Cada dia escreves melhor, meu amigo.
Excelente post!
Pena não partilhar a mesma opinião.
O "rochedo" desapareceu para SEMPRE!
Ficaram algumas pedrinhas desse rochedo, que foram partilhadas por quem as quis levar.
Ficam as memórias...
Mas acima de tudo, ficam as saudades e a mágoa de não ter conseguido dar um final feliz ao "rochedo".
GPL
Hoje vejo uma casa "despida" já não sinto "o calor" que tanto queria.
Mal fechava a porta atrás de mim todo gélido corredor desaparecia, transportava-me para um mundo "distante"..
Sozinho não puderei ser mais o miúdo que era ao entrar naquela casa..
Sozinho "a casa" não mais é que fria e incómoda, uma biblioteca perdida, à procura de um lar..
Estranho, só consigo a voltar a sentir o carinho que sentia naquela casa..
Quando sinto o sotaque açoriano, com um conselho conimbricense, um sorriso alentejano, o ritmo lisboeta, a timidez setubalense, a ironia do oeste e o sol algarvio.
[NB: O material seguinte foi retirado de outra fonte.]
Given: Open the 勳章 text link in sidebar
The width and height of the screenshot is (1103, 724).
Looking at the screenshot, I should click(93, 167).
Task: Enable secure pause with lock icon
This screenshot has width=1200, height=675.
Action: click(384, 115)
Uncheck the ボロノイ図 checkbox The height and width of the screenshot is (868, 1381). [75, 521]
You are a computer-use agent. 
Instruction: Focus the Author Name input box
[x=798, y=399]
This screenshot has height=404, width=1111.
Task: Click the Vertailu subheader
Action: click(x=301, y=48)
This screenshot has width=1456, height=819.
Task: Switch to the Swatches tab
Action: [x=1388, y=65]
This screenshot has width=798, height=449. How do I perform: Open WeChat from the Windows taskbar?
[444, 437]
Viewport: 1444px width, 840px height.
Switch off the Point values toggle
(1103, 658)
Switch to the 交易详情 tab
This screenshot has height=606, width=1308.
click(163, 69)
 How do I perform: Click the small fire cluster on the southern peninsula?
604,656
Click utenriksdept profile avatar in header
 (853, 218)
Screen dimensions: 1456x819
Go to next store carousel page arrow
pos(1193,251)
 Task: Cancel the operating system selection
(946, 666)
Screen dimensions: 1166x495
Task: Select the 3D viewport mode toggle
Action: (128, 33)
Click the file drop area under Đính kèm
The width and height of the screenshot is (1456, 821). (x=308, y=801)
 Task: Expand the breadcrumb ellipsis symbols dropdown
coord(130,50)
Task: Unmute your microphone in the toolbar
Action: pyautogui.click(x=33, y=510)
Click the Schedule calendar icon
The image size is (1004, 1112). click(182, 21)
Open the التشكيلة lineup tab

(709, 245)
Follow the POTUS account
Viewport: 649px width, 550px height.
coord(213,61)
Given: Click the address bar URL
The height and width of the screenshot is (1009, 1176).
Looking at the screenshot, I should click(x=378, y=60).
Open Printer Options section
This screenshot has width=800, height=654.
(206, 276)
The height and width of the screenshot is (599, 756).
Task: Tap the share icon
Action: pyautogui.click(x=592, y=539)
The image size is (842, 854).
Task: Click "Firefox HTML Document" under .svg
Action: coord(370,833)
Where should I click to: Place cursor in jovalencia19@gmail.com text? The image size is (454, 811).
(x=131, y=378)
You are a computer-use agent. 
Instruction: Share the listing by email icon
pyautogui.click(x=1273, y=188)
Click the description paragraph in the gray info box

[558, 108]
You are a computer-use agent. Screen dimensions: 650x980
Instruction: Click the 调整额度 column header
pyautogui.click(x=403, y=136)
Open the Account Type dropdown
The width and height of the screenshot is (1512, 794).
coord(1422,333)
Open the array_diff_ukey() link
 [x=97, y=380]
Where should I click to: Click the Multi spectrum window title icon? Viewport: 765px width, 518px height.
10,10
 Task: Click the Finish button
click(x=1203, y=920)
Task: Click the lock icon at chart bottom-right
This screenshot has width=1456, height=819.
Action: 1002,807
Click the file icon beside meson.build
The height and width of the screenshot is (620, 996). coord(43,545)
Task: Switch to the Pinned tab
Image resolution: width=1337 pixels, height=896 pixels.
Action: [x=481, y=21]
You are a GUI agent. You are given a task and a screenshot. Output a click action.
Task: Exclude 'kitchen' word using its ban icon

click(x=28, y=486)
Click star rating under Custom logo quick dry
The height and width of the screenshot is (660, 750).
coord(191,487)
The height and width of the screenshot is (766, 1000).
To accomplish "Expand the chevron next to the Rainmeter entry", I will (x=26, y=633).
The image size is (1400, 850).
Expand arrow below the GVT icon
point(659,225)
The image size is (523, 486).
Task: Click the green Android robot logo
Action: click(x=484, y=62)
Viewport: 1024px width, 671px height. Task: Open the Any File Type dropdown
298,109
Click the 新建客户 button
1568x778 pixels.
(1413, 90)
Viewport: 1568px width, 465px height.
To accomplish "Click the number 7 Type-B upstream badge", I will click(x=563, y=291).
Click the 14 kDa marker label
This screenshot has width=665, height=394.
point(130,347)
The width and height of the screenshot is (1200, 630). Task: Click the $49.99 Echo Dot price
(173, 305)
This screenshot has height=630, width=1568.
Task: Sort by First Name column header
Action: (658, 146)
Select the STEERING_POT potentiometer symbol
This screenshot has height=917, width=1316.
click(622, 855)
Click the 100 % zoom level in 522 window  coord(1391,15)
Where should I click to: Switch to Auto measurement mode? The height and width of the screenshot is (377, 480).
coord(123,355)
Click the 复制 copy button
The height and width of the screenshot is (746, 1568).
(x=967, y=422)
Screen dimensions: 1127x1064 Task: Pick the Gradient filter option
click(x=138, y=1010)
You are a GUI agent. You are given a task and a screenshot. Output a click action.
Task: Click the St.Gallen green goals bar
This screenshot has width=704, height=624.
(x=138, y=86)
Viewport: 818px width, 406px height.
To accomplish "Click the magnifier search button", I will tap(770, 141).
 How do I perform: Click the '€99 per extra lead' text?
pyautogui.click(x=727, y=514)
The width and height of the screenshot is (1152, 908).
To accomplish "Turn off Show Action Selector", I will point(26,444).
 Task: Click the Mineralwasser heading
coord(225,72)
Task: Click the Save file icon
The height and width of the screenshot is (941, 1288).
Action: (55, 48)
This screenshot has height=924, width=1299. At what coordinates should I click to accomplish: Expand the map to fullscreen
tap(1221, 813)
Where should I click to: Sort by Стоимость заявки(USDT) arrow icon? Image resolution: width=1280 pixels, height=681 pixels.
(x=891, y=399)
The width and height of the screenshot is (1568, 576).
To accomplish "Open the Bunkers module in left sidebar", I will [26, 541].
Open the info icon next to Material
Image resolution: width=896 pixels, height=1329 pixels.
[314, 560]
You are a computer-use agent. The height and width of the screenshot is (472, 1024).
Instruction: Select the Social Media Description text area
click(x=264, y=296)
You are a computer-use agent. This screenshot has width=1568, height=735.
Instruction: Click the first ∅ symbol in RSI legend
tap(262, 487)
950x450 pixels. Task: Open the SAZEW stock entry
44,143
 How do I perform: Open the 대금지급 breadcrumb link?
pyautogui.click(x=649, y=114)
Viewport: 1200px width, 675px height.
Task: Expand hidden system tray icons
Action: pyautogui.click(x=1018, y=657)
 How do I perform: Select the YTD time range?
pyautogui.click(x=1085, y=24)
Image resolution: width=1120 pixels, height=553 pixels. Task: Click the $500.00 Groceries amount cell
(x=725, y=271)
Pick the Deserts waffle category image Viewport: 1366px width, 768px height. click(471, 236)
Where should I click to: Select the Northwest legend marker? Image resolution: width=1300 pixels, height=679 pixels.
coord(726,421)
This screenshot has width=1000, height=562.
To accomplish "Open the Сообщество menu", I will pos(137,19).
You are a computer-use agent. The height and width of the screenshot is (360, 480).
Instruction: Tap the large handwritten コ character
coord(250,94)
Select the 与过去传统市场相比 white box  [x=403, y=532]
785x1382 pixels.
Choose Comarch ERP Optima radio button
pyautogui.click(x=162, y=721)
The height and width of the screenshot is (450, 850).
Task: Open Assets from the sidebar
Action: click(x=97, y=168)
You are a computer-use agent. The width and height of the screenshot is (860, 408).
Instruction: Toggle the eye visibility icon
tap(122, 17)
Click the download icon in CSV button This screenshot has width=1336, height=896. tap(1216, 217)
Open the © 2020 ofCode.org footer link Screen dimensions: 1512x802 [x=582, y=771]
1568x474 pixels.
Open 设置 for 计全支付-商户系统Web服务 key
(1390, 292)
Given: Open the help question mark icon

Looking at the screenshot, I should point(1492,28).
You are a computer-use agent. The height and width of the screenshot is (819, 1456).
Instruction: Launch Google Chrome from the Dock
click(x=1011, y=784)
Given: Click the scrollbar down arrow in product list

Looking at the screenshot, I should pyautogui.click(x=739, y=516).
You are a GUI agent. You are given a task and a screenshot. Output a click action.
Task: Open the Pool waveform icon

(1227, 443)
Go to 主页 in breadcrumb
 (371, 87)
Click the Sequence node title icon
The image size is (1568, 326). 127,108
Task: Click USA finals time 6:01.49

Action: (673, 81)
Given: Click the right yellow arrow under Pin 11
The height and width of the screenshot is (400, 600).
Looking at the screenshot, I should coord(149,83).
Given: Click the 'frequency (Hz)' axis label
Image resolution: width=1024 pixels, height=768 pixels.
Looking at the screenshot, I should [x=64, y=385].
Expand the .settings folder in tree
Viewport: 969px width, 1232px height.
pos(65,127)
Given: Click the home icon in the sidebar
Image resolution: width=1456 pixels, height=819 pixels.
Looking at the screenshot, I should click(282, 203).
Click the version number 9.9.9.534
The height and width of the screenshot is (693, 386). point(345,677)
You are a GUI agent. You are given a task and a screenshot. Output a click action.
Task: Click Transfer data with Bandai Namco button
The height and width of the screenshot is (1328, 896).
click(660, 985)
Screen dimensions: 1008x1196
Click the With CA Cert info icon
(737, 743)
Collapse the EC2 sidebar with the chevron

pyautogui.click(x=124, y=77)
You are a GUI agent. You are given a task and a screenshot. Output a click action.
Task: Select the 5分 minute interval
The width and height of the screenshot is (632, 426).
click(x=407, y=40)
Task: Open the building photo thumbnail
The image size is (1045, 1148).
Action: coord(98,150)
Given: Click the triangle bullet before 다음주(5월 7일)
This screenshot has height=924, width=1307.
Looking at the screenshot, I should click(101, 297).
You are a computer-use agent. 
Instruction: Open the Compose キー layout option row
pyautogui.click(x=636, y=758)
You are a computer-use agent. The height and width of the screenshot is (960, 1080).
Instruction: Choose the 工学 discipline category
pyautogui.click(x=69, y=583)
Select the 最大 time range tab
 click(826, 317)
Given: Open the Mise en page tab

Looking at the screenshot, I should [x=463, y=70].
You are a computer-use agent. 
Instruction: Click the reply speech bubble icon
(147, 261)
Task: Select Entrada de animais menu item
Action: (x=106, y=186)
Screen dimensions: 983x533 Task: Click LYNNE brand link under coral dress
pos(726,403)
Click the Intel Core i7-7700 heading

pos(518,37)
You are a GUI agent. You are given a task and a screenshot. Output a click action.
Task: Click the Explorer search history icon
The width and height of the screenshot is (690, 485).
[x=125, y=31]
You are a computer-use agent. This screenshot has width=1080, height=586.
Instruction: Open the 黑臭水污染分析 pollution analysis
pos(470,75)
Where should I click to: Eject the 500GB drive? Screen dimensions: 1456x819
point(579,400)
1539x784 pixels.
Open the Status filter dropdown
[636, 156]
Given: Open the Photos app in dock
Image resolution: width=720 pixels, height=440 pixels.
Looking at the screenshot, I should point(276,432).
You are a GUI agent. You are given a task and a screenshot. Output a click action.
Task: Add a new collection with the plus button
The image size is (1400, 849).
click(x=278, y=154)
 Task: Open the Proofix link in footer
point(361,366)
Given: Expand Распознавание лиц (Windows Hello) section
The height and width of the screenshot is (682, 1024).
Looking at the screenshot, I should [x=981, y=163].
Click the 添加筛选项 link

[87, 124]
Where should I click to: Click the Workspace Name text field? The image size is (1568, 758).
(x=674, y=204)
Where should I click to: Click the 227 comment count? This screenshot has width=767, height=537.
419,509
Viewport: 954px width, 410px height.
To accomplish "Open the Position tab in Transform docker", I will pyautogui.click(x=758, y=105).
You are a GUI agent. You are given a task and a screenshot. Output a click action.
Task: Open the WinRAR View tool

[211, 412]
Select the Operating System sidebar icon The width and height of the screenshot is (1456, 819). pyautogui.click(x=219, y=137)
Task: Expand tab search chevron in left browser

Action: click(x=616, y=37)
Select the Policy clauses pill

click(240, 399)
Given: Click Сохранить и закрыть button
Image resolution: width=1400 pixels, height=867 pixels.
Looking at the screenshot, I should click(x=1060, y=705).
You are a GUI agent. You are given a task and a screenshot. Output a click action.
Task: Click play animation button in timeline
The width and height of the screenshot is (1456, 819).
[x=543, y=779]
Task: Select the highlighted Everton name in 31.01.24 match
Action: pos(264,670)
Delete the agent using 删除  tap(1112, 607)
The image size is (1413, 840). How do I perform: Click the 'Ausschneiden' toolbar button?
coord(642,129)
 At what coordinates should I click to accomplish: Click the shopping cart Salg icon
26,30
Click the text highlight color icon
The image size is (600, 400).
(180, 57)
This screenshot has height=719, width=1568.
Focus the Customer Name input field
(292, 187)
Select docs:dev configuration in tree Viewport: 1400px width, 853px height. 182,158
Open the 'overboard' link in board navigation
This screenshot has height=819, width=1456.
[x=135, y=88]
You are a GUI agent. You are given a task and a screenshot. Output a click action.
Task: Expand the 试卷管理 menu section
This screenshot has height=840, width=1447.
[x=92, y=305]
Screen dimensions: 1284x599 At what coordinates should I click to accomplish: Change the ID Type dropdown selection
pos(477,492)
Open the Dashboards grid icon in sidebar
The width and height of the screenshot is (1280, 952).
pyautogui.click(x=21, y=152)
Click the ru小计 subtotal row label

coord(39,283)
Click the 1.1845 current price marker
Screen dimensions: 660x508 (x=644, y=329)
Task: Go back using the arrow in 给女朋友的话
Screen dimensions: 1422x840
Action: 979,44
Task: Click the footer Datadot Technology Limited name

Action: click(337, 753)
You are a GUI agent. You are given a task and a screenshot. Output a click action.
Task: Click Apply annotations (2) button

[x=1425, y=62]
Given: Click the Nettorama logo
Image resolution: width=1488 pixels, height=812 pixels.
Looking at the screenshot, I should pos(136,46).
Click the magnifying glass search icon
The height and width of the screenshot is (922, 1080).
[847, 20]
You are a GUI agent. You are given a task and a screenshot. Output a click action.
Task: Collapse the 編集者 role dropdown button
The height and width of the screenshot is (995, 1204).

No fundo quando se juntam todas as pedrinhas voltamos a ter um rochedo.
A "casa", que também já foi a minha, não poderá ser para mim um apartamento T4, com paredes exteriores de alvenaria e caixa de ar interior, com tubagens renovadas de aço INOX, a rondar os 40/50 anos, com uma área bruta de +/- 200km2, 2 wc's e 1 varanda..
A minha imagem é outra.
E é assim que pretendo recordar..
O rochedo partiu, pode ser.
O tempo passou. O vento, a chuva, o frio.. mas em breve o rochedo sera uma bonita praia!
pode ser diferente, pode ser dificil, pode ser solitario, pode ser angustiante, pode dar trabalho e exigir esforço... mas é o minimo que podemos fazer de um rochedo tão importante.